Telemedicine use is rapidly growing in the state of Michigan and is increasingly gaining the attention of health system leaders, payers and policymakers as a way to improve value in quality of care for patients. Telemedicine is defined as the delivery of healthcare services and clinical information using telecommunications technology. Telemedicine can be synchronous (real-time) or asynchronous (also called store-and-forward). There are several commonly used telemedicine modalities:
- Video visit: A form of provider-to-patient telemedicine whereby a clinician conducts an office visit with a remotely located patient using live video
- eConsult: A form of provider-to-provider asynchronous telemedicine whereby a primary care physician sends a specialist a brief question to avoid a formal consultation
- eVisit: A form of provider-to-patient asynchronous telemedicine whereby a patient submits a question or photo and a clinician answers it a later time
- Remote patient monitoring: A form of provider-to-patient synchronous telemedicine whereby a patient is monitored by clinical staff at home using a device
- mHealth: All forms of telemedicine that are conducted using mobile applications
The growth of telemedicine in Michigan has been fostered by forward-thinking commercial payers including Blue Cross Shield of Michigan and Blue Care Network who have been telemedicine friendly. For example, in January 2016, Blue Cross Blue Shield of Michigan began reimbursing for telemedicine visits conducted by patients at home. As we move beyond the early adoption phase, it is helpful to think about ways that telemedicine may be able to help reduce episode spending. For more information click here.
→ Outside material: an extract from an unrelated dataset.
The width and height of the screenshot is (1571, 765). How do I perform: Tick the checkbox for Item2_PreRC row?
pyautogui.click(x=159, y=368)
Telemedicine interventions such as post-hospitalization video visits and remote patient monitoring may help reduce readmissions for conditions such as congestive heart failure. For example, by engaging the patient one-week after discharge using a video visit, clinicians can ensure that the patient is complying with discharge medications and that he/she understands important dietary recommendations. A video office visit may be more convenient for a patient who has transportation issue. In addition, daily remote monitoring of the weight of patients with congestive heart failure may help clinicians intervene before a hospitalization occurs. While the opportunities are promising, it is important for health system leaders to know that many studies have shown mixed results on the association between telemedicine use and readmissions [1-2].
Reducing emergency rooms visits
Telemedicine is used in two main ways in the ER. First, telemedicine can be used in the ER itself to help connect ER physicians to specialists. Second, telemedicine can be used to prevent patients from arriving in the ER by offering them a faster solution at home. This latter promise of reduced expensive emergency room visits has been driving much of the momentum for telemedicine adoption. Several studies have shown that telemedicine has the potential to reduce unnecessary, low-complexity, ER visits, however, the verdict is still out there [3-4].
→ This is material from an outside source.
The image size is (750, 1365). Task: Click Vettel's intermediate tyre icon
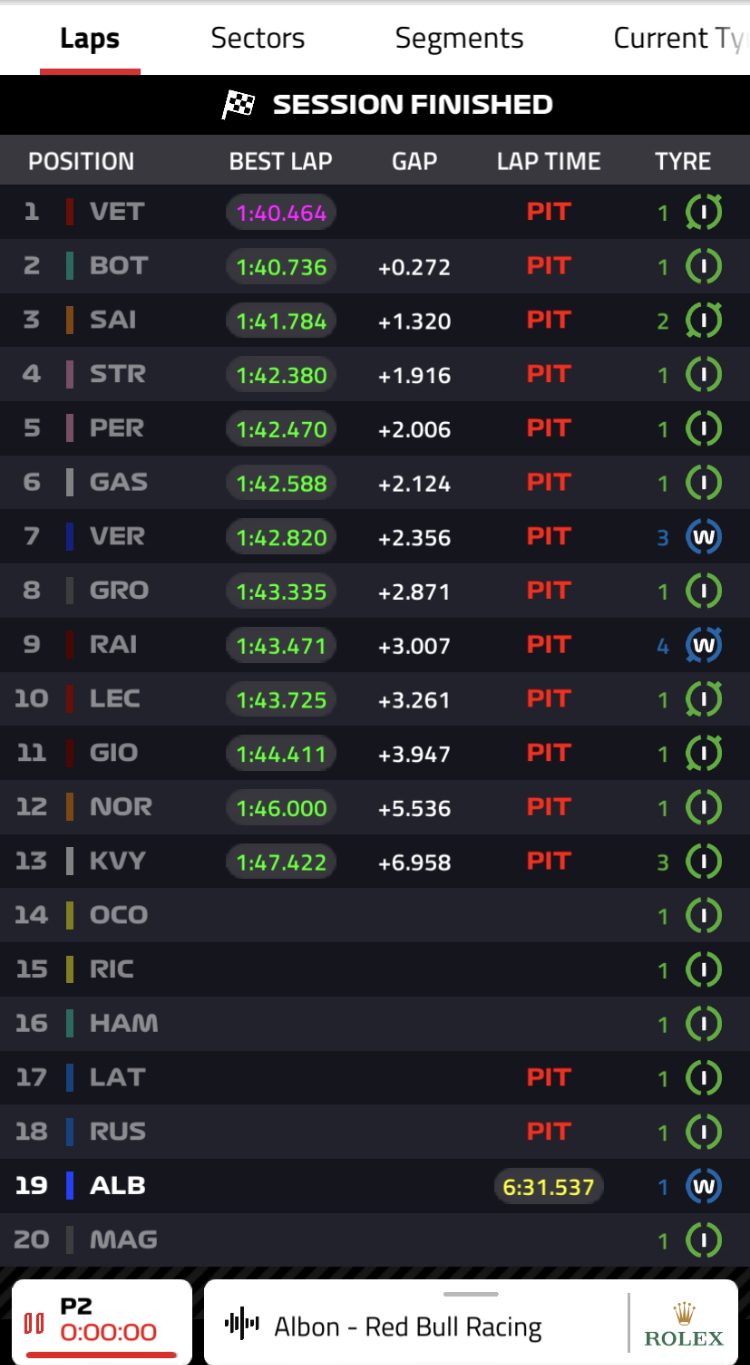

Telemedicine offers a number of opportunities to help reduce episode spending. As the technology gains traction with payers and health systems, it will be important to build an evidence base to support its use in an optimal way.
- Feltner C, et al. Transitional care interventions to prevent readmissions for persons with heart failure: a systematic review and meta-analysis. Ann Intern Med. 2014 Jun 3;160(11):774-84.
- Comín-Colet J et al. Impact on clinical events and healthcare costs of adding telemedicine to multidisciplinary disease management programmes for heart failure: Results of a randomized controlled trial. J Telemed Telecare. 2016 Jul;22(5):282-95.
- Ward MM. Systematic review of telemedicine applications in emergency rooms. Int J Med Inform. 2015 Sep;84(9):601-16.
- Uscher-Pines L, Mehrotra A. Analysis of Teladoc use seems to indicate expanded access to care for patients without prior connection to a provider. Health Aff (Millwood). 2014 Feb;33(2):258-64.